Goal of the exercise
Every line from the one with "Task: Click the 今天 label on the chart axis" to the end of the data needs to be copied exactly, and no line before it.

--*--

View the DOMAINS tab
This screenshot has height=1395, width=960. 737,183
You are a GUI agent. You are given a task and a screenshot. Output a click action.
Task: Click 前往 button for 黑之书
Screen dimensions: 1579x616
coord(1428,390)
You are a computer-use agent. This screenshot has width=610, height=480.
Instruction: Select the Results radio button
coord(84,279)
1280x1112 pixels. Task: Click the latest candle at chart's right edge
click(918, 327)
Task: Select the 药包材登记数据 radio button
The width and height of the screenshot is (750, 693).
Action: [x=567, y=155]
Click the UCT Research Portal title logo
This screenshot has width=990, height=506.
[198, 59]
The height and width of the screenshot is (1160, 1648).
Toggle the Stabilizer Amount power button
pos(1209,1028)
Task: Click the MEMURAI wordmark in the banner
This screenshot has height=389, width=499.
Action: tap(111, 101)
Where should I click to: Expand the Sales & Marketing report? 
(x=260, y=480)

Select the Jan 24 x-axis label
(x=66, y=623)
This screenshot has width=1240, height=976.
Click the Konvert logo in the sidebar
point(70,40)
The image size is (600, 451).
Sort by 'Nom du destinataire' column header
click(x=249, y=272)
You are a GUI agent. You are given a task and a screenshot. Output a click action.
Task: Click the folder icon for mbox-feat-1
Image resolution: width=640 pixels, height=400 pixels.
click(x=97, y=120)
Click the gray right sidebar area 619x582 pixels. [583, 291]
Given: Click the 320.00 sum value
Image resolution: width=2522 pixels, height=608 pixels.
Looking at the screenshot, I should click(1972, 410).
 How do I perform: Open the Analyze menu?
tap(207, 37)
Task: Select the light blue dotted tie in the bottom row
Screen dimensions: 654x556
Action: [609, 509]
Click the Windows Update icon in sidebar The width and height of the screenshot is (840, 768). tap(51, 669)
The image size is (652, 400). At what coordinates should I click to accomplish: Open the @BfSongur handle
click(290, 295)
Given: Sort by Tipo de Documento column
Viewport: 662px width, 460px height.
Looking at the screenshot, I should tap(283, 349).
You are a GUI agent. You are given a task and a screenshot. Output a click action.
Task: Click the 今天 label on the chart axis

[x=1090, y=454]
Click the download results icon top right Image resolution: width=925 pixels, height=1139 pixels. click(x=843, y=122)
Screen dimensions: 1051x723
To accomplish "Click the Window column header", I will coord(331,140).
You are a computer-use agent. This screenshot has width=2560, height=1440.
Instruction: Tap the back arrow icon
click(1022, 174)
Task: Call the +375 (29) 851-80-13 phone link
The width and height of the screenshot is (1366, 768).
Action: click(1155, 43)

--*--

Written solution
Task: Click the 今天 label on the chart axis

[x=1090, y=454]
Click the download results icon top right Image resolution: width=925 pixels, height=1139 pixels. click(x=843, y=122)
Screen dimensions: 1051x723
To accomplish "Click the Window column header", I will coord(331,140).
You are a computer-use agent. This screenshot has width=2560, height=1440.
Instruction: Tap the back arrow icon
click(1022, 174)
Task: Call the +375 (29) 851-80-13 phone link
The width and height of the screenshot is (1366, 768).
Action: click(1155, 43)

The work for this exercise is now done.